Cab Driver: Mother, you don’t have to tip me.
Sidney (as Mrs Herbert Beesly): No? Well, here, have a cigar.
There are also a few of the traditional sleights at his character’s expense (but no Fourth-Wall breaking): “He’s as big a hoodlum as the Lemon Drop Kid!” says an old lady of Charlie, much to Mrs Beesly’s affront. And then, in the tradition of giving others the best lines: “You still have your hourglass figure, dear. But most of the sand has gone to the bottom”.
Sidney: Adjust boots, bellies and beards.

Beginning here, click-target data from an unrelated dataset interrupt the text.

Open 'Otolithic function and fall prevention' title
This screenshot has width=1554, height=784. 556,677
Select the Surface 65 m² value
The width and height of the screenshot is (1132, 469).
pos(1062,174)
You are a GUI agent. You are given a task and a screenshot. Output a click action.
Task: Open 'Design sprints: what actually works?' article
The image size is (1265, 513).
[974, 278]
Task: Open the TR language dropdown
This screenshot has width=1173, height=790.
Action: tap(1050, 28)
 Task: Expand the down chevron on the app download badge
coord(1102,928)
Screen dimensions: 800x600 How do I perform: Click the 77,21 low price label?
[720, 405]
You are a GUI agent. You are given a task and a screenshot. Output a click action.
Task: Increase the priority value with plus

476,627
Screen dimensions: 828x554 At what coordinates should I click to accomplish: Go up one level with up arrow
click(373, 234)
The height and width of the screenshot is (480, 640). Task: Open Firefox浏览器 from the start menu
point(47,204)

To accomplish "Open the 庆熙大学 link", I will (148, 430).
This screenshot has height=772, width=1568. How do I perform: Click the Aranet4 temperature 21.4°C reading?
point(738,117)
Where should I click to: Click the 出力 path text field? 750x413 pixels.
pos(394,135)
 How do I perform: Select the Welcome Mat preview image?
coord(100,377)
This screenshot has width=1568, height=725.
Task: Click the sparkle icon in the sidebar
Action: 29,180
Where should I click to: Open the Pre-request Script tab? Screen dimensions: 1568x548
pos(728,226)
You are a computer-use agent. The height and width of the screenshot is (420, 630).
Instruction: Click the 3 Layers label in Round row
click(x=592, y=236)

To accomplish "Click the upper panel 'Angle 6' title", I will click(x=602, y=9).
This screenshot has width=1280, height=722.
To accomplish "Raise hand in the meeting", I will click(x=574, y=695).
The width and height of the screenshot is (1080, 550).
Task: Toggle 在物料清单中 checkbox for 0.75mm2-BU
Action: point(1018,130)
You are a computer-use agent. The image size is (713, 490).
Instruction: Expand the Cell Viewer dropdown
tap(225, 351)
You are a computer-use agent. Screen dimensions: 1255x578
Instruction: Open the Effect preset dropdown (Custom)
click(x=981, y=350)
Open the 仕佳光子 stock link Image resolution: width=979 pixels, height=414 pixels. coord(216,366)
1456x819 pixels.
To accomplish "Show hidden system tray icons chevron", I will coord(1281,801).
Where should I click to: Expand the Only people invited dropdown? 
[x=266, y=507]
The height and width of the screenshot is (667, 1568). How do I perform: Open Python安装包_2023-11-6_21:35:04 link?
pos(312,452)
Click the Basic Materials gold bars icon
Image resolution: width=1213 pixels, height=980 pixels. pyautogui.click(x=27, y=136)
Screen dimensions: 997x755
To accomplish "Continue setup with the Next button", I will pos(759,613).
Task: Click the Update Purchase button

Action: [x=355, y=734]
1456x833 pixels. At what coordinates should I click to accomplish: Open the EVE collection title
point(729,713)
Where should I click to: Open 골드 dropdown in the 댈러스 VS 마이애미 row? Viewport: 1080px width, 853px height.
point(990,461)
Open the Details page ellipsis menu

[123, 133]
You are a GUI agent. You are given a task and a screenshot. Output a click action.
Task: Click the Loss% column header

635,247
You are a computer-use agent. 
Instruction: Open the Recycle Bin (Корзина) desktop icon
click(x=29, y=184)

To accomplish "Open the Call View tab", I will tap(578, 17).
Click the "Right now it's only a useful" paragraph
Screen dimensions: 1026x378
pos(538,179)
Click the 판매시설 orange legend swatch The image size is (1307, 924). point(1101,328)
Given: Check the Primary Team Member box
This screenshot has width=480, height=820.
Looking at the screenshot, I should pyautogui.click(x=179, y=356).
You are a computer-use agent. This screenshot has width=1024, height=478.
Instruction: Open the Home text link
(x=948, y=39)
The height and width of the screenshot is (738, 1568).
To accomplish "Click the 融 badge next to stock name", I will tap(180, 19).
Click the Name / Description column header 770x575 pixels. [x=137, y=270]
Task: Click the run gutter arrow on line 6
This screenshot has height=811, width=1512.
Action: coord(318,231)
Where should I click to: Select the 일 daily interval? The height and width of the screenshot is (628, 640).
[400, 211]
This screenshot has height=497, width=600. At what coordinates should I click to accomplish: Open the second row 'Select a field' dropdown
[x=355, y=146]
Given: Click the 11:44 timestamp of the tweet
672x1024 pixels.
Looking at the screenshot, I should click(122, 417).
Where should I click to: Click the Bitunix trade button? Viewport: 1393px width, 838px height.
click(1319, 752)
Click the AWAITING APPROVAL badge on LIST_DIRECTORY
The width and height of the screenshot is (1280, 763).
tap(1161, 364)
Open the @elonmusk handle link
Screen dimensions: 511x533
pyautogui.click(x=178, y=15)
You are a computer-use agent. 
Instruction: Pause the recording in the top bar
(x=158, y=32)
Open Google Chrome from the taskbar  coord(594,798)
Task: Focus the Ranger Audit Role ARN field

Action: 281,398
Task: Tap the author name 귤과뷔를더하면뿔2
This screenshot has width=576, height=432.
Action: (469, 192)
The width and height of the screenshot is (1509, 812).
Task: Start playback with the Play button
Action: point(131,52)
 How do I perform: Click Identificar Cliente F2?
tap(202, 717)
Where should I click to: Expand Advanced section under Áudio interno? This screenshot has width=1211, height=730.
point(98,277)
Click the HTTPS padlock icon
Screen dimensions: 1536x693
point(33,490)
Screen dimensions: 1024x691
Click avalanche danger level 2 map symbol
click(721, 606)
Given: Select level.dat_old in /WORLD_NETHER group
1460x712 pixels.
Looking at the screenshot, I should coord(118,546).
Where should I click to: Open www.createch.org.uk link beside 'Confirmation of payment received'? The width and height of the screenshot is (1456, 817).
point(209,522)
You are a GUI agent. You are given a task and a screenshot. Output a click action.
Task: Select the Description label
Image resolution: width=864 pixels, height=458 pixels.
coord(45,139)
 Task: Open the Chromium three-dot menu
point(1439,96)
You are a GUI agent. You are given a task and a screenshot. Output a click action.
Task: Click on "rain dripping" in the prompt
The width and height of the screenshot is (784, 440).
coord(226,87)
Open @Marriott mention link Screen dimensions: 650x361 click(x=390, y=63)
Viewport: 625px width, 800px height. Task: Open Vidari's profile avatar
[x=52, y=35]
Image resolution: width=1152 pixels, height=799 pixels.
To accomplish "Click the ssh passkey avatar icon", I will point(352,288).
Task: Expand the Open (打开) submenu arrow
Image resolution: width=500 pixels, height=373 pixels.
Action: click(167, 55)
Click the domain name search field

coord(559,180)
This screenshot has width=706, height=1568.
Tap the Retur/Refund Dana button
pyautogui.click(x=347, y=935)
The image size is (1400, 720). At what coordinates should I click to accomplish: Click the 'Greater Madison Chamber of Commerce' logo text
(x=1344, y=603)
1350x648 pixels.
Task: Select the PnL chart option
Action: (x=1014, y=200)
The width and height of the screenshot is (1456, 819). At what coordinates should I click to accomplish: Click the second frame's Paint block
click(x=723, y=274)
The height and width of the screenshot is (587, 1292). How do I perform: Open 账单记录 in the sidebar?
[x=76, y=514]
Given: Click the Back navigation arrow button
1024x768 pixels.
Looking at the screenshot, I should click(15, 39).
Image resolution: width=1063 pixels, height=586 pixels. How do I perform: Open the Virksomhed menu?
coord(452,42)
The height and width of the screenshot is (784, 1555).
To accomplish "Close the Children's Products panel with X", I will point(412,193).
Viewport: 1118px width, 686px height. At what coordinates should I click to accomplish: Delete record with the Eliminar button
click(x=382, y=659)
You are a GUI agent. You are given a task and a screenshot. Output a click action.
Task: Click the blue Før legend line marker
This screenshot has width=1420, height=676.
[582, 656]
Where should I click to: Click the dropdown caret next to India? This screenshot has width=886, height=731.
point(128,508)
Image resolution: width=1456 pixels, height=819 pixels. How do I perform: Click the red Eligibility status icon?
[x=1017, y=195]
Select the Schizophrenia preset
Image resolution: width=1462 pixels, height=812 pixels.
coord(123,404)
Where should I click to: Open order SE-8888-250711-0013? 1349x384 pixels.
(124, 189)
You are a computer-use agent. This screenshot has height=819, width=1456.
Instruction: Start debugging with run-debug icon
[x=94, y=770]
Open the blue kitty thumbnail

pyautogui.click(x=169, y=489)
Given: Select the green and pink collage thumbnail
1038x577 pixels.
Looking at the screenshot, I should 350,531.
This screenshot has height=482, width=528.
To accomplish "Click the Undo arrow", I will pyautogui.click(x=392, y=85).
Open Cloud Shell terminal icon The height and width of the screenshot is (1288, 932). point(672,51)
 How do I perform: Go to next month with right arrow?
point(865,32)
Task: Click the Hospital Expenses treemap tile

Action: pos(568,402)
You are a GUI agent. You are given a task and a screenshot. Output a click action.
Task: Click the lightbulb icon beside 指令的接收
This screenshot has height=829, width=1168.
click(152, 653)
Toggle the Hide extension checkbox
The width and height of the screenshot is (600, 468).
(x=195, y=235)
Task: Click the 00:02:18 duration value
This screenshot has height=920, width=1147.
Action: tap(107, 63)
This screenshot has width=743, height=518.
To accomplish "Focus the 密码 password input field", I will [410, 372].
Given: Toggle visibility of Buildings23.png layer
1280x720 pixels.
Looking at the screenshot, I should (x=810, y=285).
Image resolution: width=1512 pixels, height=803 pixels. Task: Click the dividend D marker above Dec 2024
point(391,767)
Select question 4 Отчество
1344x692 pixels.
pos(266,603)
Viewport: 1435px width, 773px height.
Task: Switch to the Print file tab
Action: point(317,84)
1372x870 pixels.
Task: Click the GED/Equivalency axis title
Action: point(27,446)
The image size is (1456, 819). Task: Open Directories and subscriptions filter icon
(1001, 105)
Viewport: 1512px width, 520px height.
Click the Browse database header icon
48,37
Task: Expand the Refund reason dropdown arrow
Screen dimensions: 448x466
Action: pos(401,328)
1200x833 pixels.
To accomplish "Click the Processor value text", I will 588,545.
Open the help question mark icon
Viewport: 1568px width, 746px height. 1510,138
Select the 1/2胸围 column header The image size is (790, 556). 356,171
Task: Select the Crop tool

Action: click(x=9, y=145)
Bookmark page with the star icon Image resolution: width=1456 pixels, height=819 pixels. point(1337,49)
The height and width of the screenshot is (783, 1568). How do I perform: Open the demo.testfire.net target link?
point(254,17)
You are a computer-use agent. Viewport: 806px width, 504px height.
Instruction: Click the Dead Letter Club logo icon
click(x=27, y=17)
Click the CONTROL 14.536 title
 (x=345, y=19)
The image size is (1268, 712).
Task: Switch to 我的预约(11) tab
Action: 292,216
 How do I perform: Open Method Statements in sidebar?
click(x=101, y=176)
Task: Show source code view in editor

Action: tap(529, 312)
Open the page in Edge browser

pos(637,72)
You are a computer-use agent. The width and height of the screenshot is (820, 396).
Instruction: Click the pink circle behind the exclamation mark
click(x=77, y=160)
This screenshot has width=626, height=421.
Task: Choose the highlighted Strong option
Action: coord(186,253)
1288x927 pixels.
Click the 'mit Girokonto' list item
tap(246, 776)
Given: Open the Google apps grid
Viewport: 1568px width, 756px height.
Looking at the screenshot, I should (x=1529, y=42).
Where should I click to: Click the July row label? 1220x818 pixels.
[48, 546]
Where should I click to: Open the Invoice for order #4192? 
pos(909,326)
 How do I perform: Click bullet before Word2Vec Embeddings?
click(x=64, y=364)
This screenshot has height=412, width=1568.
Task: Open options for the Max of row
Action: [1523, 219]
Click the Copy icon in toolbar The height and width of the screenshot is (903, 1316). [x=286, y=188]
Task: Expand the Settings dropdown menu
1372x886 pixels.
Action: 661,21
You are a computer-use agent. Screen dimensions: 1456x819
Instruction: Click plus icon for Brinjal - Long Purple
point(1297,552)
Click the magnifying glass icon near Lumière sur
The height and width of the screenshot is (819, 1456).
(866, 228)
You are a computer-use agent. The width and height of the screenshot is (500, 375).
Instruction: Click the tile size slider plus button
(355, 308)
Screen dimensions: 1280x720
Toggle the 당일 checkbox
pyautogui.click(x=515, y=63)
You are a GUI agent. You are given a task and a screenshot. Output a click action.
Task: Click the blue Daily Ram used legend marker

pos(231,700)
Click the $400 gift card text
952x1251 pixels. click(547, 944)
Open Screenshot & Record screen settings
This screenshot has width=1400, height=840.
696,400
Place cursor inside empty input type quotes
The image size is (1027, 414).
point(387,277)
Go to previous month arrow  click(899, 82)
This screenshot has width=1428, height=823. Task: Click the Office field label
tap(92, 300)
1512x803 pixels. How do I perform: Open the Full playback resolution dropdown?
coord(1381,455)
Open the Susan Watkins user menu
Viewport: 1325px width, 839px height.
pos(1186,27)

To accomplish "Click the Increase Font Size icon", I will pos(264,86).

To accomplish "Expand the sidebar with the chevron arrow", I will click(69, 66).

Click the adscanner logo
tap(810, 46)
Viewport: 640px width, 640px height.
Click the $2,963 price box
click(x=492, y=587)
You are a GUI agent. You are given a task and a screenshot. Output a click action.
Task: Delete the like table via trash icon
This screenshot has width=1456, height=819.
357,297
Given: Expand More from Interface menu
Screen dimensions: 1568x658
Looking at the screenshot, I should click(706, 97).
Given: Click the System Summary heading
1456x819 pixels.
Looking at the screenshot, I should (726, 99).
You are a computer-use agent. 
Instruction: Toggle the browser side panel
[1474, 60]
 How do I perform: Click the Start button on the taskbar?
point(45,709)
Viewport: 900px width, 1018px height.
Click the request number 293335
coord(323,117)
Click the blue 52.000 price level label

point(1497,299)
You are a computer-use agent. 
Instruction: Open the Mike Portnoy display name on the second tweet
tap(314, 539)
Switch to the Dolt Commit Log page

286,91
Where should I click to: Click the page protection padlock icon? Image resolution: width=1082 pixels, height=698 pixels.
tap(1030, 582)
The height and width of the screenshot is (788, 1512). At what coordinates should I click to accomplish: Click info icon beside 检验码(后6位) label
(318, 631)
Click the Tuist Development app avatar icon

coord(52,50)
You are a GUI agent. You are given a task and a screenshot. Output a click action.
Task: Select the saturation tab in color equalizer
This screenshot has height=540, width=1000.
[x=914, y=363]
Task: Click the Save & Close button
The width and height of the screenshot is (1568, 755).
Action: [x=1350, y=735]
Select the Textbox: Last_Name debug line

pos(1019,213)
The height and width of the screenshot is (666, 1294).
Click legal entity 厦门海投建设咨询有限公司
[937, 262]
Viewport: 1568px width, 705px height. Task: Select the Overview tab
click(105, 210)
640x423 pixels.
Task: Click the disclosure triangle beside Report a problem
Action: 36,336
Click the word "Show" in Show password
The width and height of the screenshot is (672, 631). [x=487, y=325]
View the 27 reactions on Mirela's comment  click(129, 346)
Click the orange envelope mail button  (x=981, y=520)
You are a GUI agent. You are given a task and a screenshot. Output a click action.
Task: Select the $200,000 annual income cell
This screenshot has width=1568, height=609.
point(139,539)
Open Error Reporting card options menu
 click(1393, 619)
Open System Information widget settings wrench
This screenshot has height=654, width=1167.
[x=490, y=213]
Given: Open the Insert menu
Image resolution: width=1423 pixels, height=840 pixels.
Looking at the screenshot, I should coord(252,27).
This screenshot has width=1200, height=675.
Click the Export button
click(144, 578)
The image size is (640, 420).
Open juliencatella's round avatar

As seasonal comedies go, The Lemon Drop Kid does the job, but rather like the later Scrooged, it doesn’t find its star on peak form (thankfully, there’s none of the horrifying mawkish gush that afflicts Bill Murray in that picture’s final minutes, though). The Lemon Drop Kid is also notable for the first celebrated appearance of Silver Bells – allegedly changed from Tinkle Bells because it might be considered an allusion to taking a whizz – albeit, Crosby’s croon with Carol Richards became a success between filming and release, necessitating reshoots of a grander musical number in order to capitalise. None of the proceeds going to the Nellie Thursday Home for Old Dolls.